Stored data

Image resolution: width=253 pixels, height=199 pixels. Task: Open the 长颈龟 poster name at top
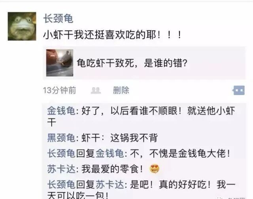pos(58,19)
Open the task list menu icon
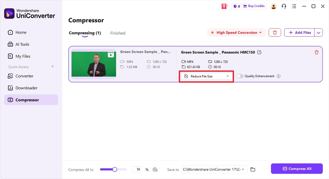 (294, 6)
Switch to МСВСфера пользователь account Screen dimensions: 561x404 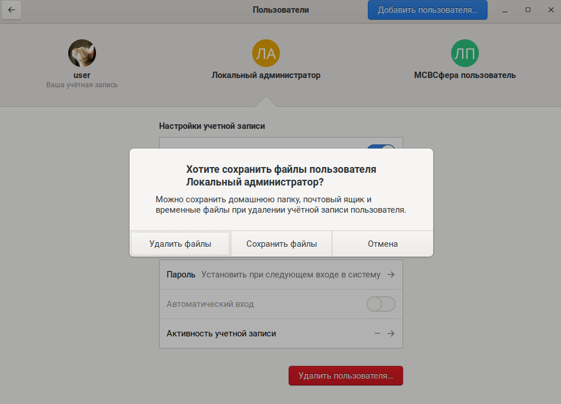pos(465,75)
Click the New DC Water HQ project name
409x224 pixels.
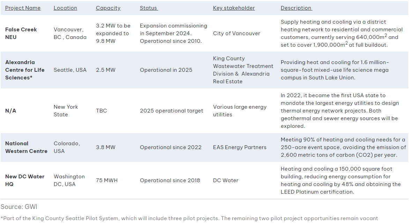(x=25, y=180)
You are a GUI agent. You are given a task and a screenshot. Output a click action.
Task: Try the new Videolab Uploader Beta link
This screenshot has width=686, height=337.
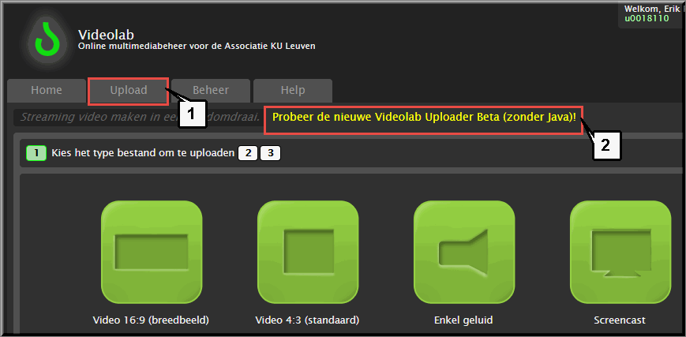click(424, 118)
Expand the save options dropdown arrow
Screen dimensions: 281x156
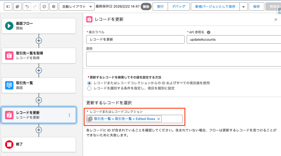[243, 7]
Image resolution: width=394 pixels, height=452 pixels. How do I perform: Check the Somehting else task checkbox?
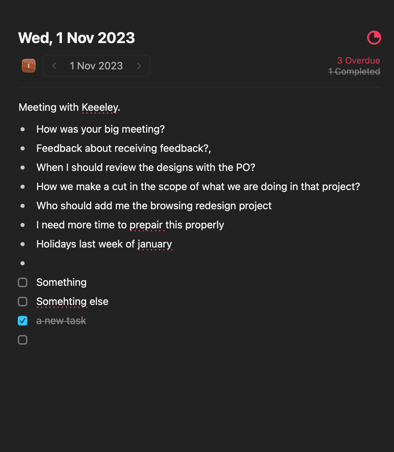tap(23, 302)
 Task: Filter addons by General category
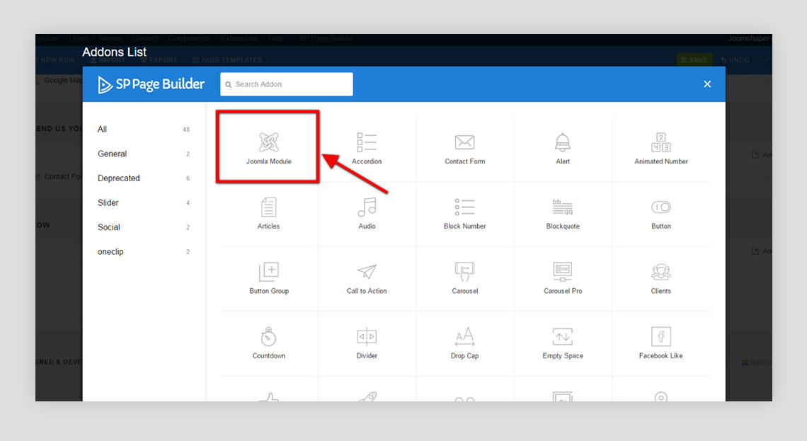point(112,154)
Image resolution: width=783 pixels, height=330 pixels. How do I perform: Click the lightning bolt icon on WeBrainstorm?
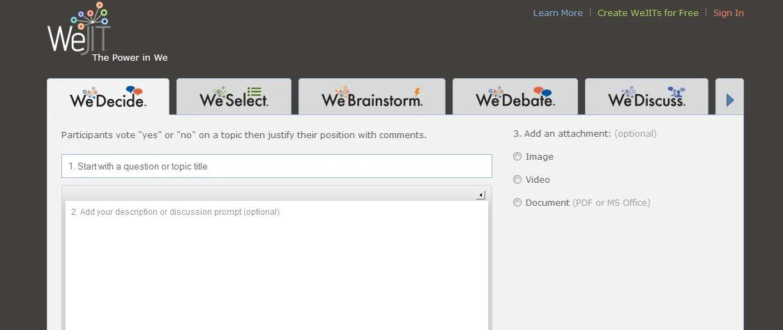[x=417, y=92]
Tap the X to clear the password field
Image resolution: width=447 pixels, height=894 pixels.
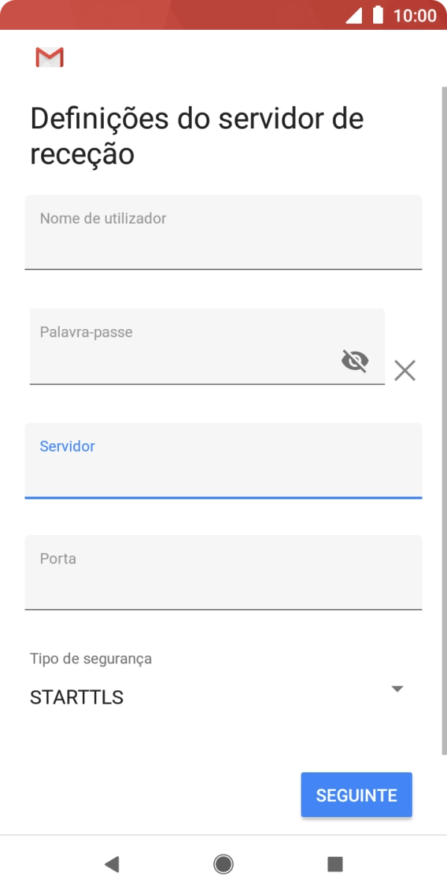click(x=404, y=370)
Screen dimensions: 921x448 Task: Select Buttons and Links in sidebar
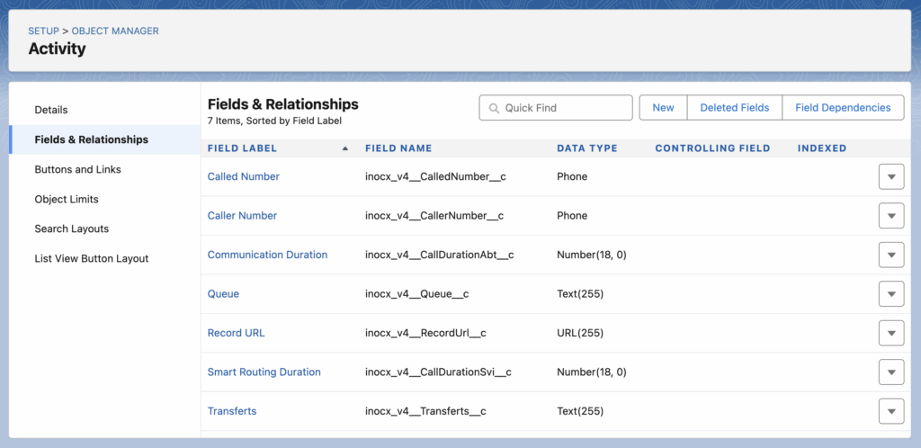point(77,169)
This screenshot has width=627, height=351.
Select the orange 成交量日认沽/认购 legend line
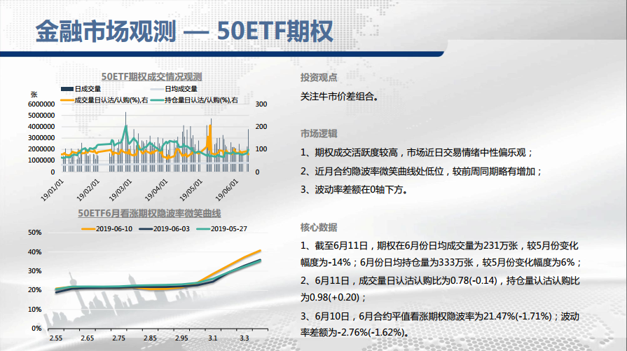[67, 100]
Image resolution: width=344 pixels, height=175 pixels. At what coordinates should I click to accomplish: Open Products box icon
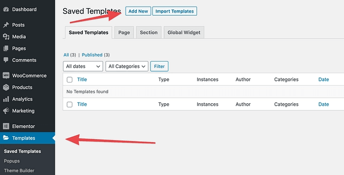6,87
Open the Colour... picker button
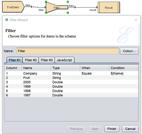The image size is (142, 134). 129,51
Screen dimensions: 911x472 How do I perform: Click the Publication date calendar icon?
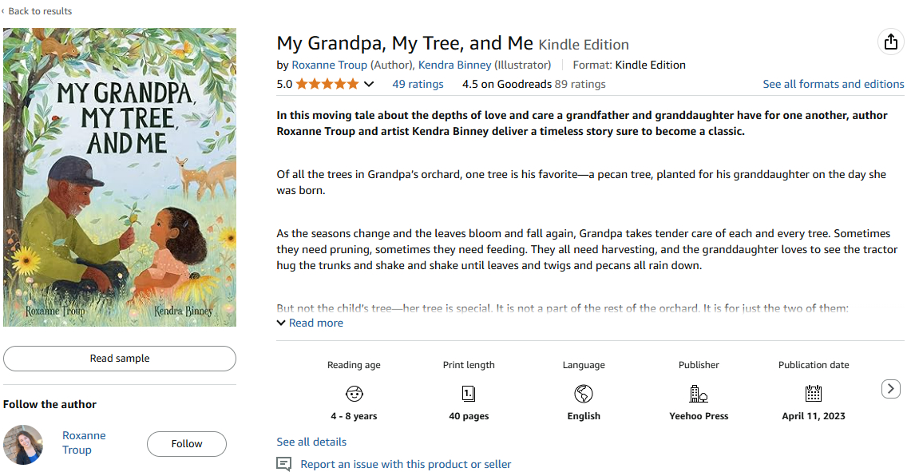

...

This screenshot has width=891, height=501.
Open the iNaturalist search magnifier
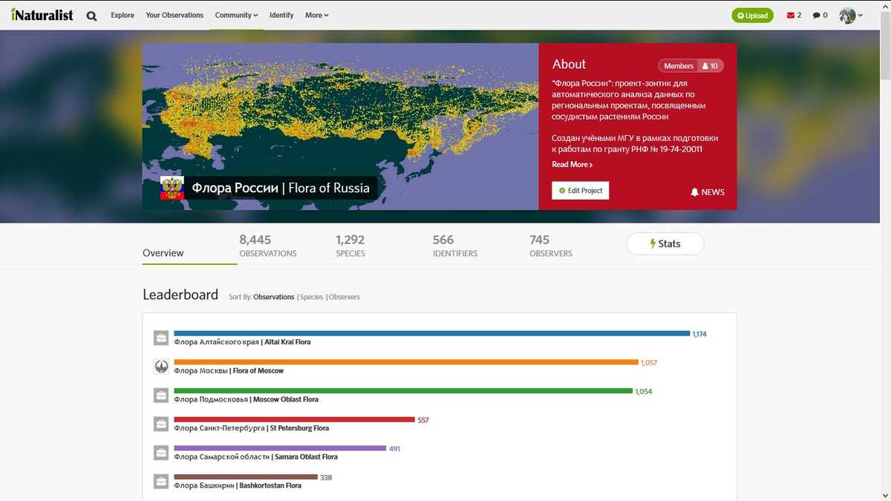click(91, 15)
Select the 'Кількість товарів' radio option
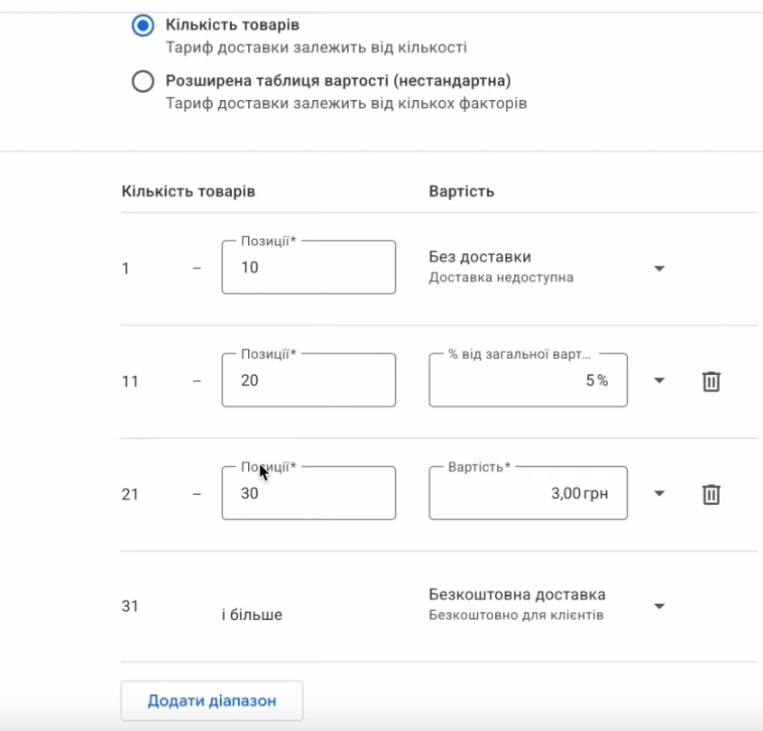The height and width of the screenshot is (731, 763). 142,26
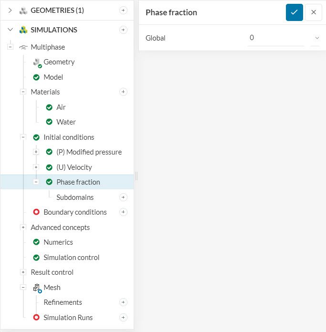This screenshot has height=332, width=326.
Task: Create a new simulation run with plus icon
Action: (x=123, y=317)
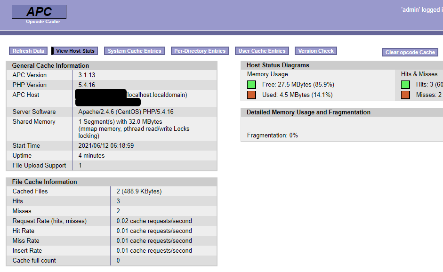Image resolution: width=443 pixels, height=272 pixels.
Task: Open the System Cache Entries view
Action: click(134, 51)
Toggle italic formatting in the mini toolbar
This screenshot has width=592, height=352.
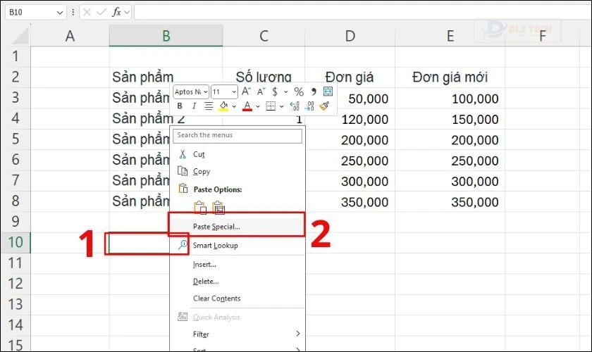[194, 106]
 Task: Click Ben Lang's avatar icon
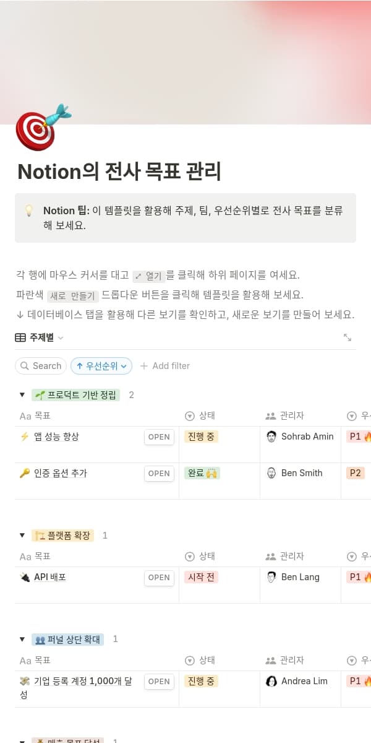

• [Assignment] Each line above starting at the one holding "Image resolution: width=344" and ending at the one holding "Screen dimensions: 911x472" should be set down exactly as it stands, both ends included, with no pictures.

• [Answer to this exercise]
Image resolution: width=344 pixels, height=175 pixels. At what coordinates should I click to accomplish: Open Products box icon
6,87
Open the Colour... picker button
The image size is (142, 134). 129,51
Screen dimensions: 911x472 How do I perform: Click the Publication date calendar icon?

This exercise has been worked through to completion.